The Vanishing Word is organized into five chronological layers, each representing a major epoch in the evolution of biblical texts. From the original tongues of ancient Israel to the digital age, these layers trace how meaning was preserved, transformed, and sometimes lost.
Before writing was utterance, chant, and early Semitic speech including photo-Hebrew/mythic pre-linguistic "Edenic" speech, Biblical Hebrew, Aramaic, and Koine Greek (Septuagint).ogether, these languages reflect shifting political forces, cultural exchanges, and the theological evolution of ancient Israel. Their interaction defines the earliest strata of the Bible and reveals how the "Word" transitioned from sound to script.
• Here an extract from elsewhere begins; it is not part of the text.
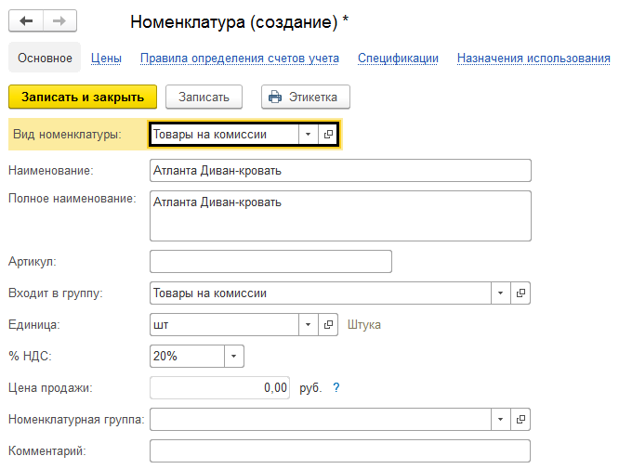Focus the Комментарий text field
The image size is (619, 469).
(339, 451)
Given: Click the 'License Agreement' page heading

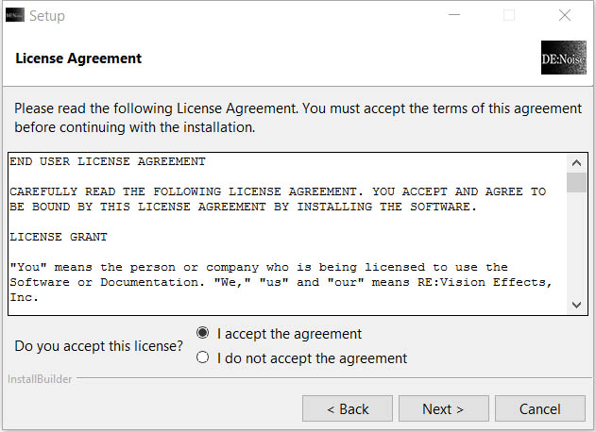Looking at the screenshot, I should click(78, 58).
Layer II explores the period from roughly 300 BCE to 500 CE, when the biblical text underwent its most dramatic and lasting changes. These centuries witnessed the translation of the Hebrew Scriptures into Greek (the Septuagint), the emergence of Christianity’s Greek New Testament, the establishment of the Latin Vulgate, and the formalization of the Christian canon through councils and doctrinal debate. This era marks the beginning of translation as power—a process in which linguistic decisions shaped theology, ecclesiastical authority, and the meaning of the “Word” itself. As the biblical languages shifted from Hebrew to Greek and then to Latin, so too did the interpretive frameworks through which communities understood God, creation, and revelation.
Layer III explores the period from roughly 500 CE to 1500 CE, when the Bible’s languages entered an era of loss, suppression, recovery, and transformation. During this millennium, Aramaic, Coptic, Syriac, Armenian, and Ge’ez communities fought to preserve their ancient scripts while Latin Christianity consolidated authority in the West. Manuscripts were hidden, burned, translated, or abandoned as political and religious power shifted. With the invention of the printing press, scripture fractured into multiple versions, opening the door to widespread vernacular translation. This layer reveals how the Bible survived not as one language but as many—some fading into silence, others emerging anew through cultural upheaval, monastic devotion, and global expansion.